So ist es also möglich, SQL auf einem Key-Value-Store zu packen. Damit gewinnt man an Entwicklungsgeschwindigkeit. Einen Join in SQL schreibe ich nachts nach 10 Bier. Das in Key-Value-API-Calls umzusetzen wird weh tun.
Zu MapReduce: MapReduce ist auch eine sehr einfache API. Aber dank Hive gibt es einen Übersetzer von SQL nach MapReduce, der im Prinzip das gleiche macht wie der MySQL-Server.
Kernel-C-Programmierung macht beim ersten Mal Spaß, danach will man Scriptsprachen benutzen, um sich nicht die Finger zu brechen.
Oder wie es so schön heißt: “He who has never hacked sendmail.cf has no soul; he who has hacked sendmail.cf more than once has no brain.”
2012/09/13 at 22:41
Es gibt überall solche und solche Toaster. Ich schaute mir ein konkretes System an und verglich die Anfragesprache mit SQL. Dabei kam heraus, daß SQL mächtiger ist als die konkrete Anfragesprache des einen NoSQL-Systems.
MapReduce ist nicht mit SQL zu vergleichen. Das sind zwei paar Schuhe. Deswegen ist es raus aus dem Vergleich.

### [AUFGABE]
Prüfe, ob die drei Aussagen mit dem Textauszug zu SQL und NoSQL übereinstimmen: (a) Hive übersetzt SQL nach MapReduce. (b) Der Vergleich ergab, dass die Anfragesprache des NoSQL-Systems mächtiger ist als SQL. (c) MapReduce wurde in den Vergleich einbezogen. Antworte jeweils mit Ja oder Nein und zitiere die entscheidenden Worte des Textes wörtlich. Das Material wird hier nicht benötigt.

### [DATENAUSZUG]
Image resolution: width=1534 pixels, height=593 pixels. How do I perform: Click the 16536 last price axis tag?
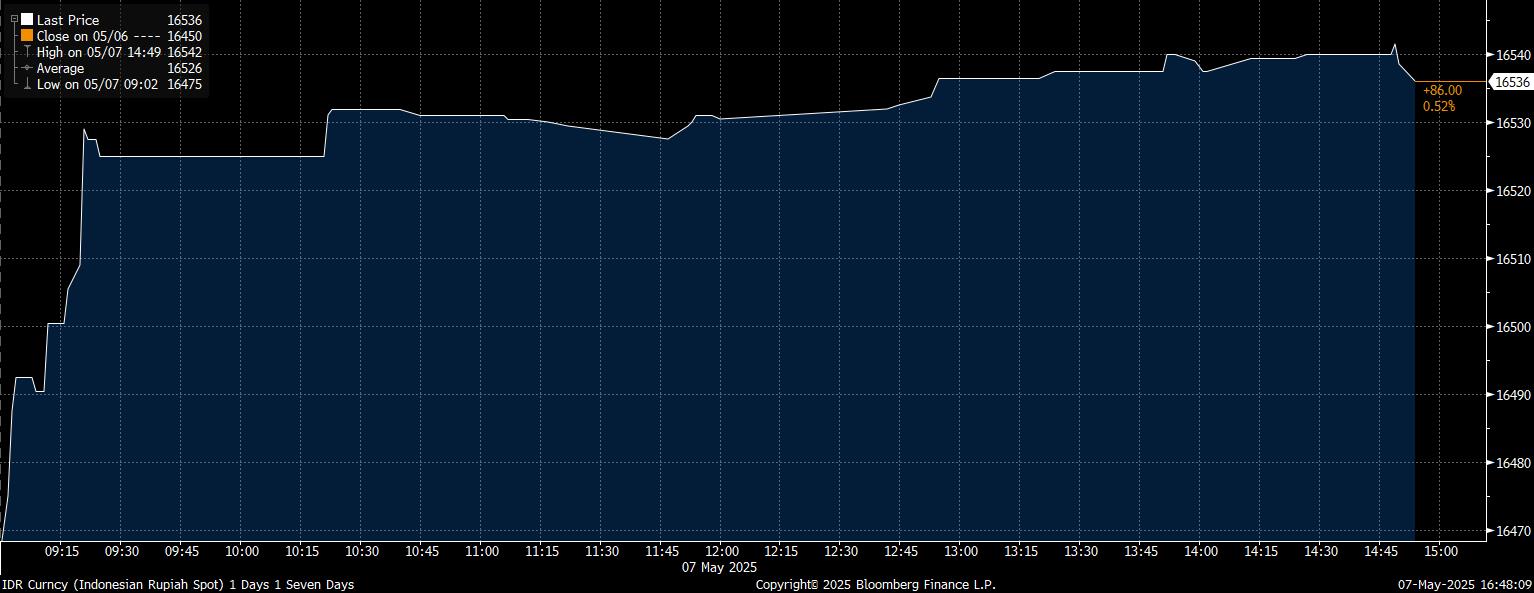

### [LÖSUNG]
(a) Ja: „dank Hive gibt es einen Übersetzer von SQL nach MapReduce“
(b) Nein: „daß SQL mächtiger ist als die konkrete Anfragesprache des einen NoSQL-Systems“
(c) Nein: „Deswegen ist es raus aus dem Vergleich.“